**WORK TO BE COMPLETED:** Convert the rows below into a JSON list of strings, with one string per line and no entries for blank lines.

**SOURCE INFORMATION:**
※ ※ ※

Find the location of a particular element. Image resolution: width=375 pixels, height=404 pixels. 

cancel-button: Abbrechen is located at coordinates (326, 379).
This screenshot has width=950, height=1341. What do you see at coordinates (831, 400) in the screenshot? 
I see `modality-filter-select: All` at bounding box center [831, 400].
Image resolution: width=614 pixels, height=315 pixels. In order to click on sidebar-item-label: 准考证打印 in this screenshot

※ ※ ※

**YOUR SOLUTION:**
[
  "Find the location of a particular element. Image resolution: width=375 pixels, height=404 pixels. ",
  "cancel-button: Abbrechen is located at coordinates (326, 379).",
  "This screenshot has width=950, height=1341. What do you see at coordinates (831, 400) in the screenshot? ",
  "I see `modality-filter-select: All` at bounding box center [831, 400].",
  "Image resolution: width=614 pixels, height=315 pixels. In order to click on sidebar-item-label: 准考证打印 in this screenshot"
]